地域開発において乗り越えるべき種々の課題:二重経済問題について#3-8
地域開発において乗り越えるべき課題について、代表的な観点を 2つ挙げておく。1つ目に住民と観光客の価格を明確に分けるという課題、そして2つ目に、地域の多様な関係者の期待値と時間軸の調整コストの課題である。
二重経済問題について
はじめに乗り越えるべき課題として、地域内の重要な資源を活用したモノやサービスについて、地域外の方に向ける価格設定を、ハイエンド向けに設計できるかという点がある。
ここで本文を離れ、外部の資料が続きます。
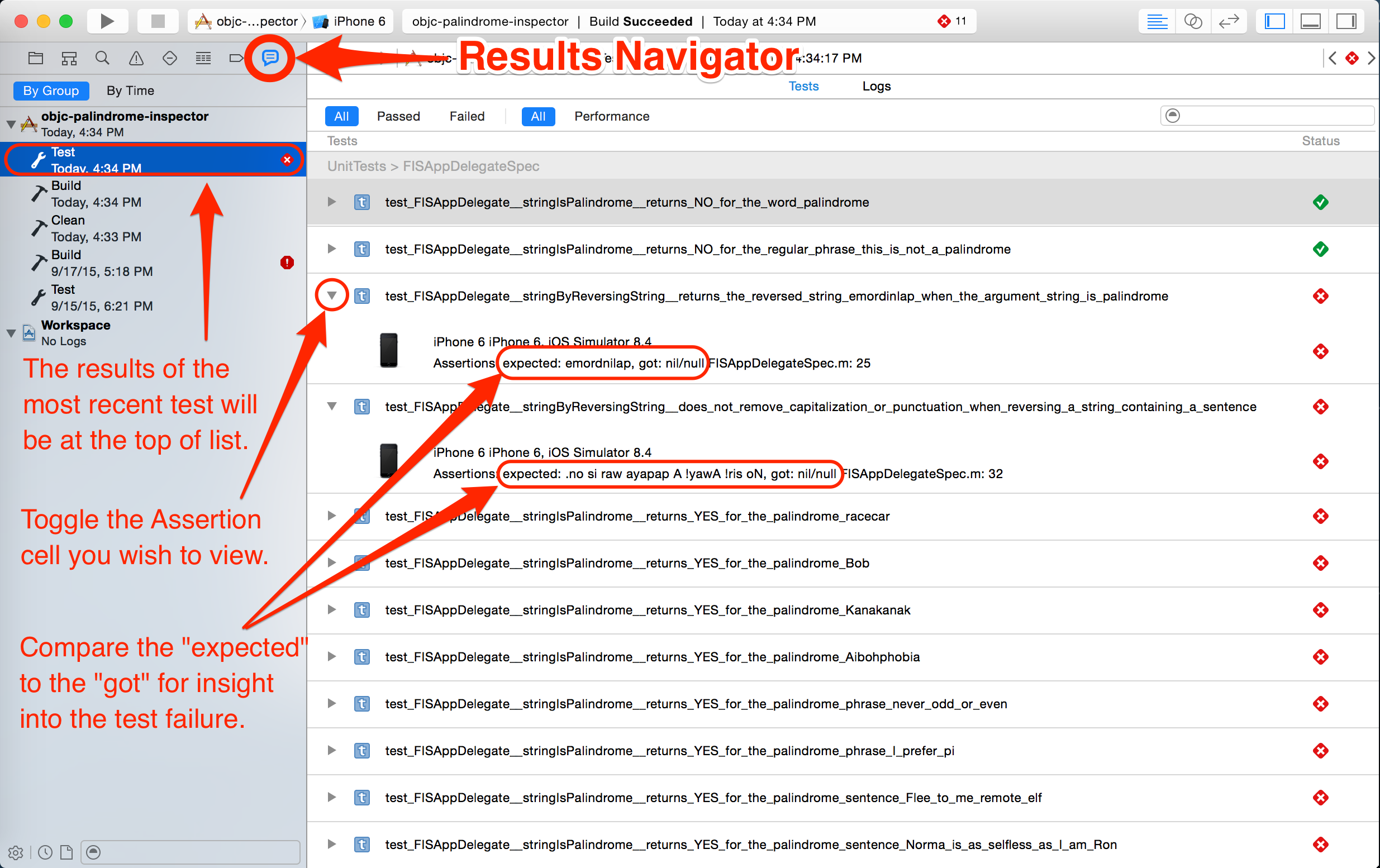1380x868 pixels.
Task: Click the Stop button in toolbar
Action: coord(157,21)
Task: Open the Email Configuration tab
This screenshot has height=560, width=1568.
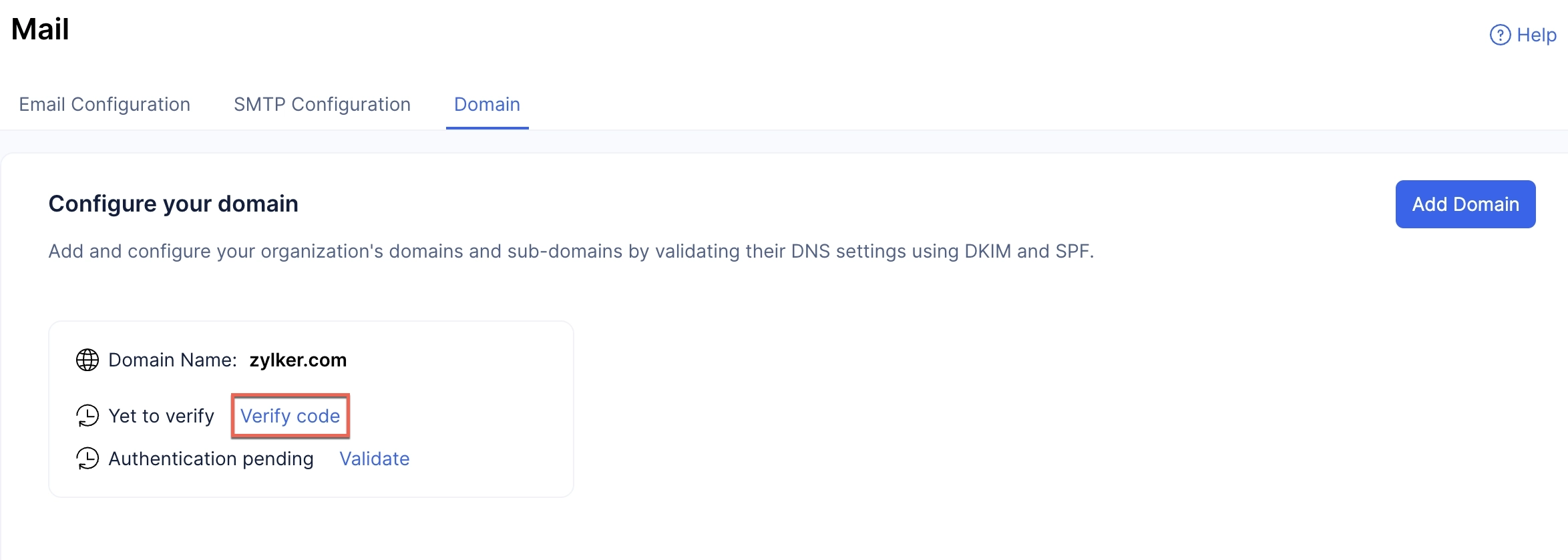Action: click(x=105, y=104)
地域開発において、その地域内での 物価で物事を考えるあまり、ホテル滞在や食事、アクティビティに至るまで、低めの価格設定をする場合が 散見される。しかし、地域の方々が、その地域における観光資源の維持コストを常に払っている。外からきた人たちは、地域の資源を堪能し帰っていけば良いかもしれないが、地域に住む方々は日夜地域資源を維 持し再投資しながら地域価値を高めていく必要があるのだ。このためには十分な利潤が必要である。環境庁は一回の旅行で 100 万円を使う人を富裕層としているが、少ないと考える。1000 万、せめて500 万使う人を富裕層といいたい。 現状日本国内では、観光客価格と地元価格を明確に分けているところは少なく、日本は「品質が高いもの を安定的に安く買ったり、体験したりできる」国として、世界に知られつつある。これによって短期的にはイン バウンドが増加し、収益につながっているかもしれないが、安売りでは長くは続かない。 ヨーロッパのマーケティングを学びながら、観光産業のあり方を変えていかなくてはならないだろう。